What’s more, it’s an example of the continuing vulgarization of society spurred by a self-esteem generation brought up to believe everything they do merits praise. The young vulgarians believe their raunchy, drunken antics deserve the same attention they received when daddy filmed their first time on the potty.

And because few people take these warning signs seriously, no one bothers to ask: “What happens when we are left with an entire society of permanent adolescents, a majority unwilling — or unable — to take on the roles and responsibilities of adulthood?”
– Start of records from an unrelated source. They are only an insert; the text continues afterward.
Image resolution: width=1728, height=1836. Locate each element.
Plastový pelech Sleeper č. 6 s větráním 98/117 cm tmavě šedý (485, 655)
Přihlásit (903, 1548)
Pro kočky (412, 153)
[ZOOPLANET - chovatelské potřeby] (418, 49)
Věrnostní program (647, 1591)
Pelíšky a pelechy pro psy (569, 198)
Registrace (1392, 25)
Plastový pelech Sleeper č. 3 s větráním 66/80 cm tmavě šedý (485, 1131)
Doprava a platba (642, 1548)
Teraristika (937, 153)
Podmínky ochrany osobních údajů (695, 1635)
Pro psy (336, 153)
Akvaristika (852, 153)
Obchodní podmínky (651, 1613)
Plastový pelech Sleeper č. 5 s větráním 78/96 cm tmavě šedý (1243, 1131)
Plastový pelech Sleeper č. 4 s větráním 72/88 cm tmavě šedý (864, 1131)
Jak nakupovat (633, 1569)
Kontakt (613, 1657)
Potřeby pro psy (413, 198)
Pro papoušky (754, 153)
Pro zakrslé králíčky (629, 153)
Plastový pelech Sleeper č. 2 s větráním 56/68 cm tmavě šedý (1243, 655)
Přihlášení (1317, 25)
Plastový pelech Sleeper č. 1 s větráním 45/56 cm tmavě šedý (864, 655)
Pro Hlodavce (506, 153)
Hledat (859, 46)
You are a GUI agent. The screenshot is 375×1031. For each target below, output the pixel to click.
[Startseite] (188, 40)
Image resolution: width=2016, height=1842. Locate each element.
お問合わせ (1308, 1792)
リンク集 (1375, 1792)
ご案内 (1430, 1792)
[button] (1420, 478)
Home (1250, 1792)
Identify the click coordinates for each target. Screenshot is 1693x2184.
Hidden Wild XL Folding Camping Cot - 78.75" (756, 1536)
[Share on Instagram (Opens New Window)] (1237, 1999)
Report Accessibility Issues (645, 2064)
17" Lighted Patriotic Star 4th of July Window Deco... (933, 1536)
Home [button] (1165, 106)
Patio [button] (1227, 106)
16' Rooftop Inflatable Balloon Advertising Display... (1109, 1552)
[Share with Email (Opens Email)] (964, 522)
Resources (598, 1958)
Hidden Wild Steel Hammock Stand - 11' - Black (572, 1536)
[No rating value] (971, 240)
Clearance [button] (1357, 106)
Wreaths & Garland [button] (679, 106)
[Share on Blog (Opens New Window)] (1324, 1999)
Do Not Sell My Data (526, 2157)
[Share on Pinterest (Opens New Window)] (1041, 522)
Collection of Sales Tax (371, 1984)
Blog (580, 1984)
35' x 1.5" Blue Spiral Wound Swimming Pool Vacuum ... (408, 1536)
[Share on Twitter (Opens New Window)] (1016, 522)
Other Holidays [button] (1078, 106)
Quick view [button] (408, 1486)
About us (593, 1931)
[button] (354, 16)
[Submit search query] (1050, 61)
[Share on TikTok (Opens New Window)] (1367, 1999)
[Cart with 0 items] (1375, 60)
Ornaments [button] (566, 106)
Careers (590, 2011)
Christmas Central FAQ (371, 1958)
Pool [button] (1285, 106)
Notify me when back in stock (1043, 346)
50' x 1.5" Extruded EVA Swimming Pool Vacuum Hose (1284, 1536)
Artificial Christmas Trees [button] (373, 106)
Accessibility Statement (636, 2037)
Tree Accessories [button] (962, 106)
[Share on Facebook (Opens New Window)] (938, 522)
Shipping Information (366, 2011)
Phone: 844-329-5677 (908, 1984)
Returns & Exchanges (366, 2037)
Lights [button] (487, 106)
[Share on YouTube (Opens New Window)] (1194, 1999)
Already we can see the results of the abdication of adulthood in the near total breakdown of underclass families, in the shirking of male responsibility, and in the coarseness of popular culture. As usual, poor women and their children bear the brunt of this neglect. Because of this, the worst instances are largely hidden from view in the urban ghettos. At least for now.

Albert Jay Nock, one of the forefathers of American conservatism, believed childhood was something to be gotten over as quickly as possible, for only then could one begin the life of the mind. The idea that adulthood had to be a negative experience would have been as foreign to Nock as the idea of sexting.

Incredible as it may seem, there are great joys to be had post-adolescence, in adult conversation, in adult games (golf, bowling, bocce ball), in fulfilling work, and in raising a family, for which, in the lines of Russell Kirk, “duty, discipline, and sacrifice are required and where the reward is that love which passeth all understanding.”

But who needs that, when you can play kickball?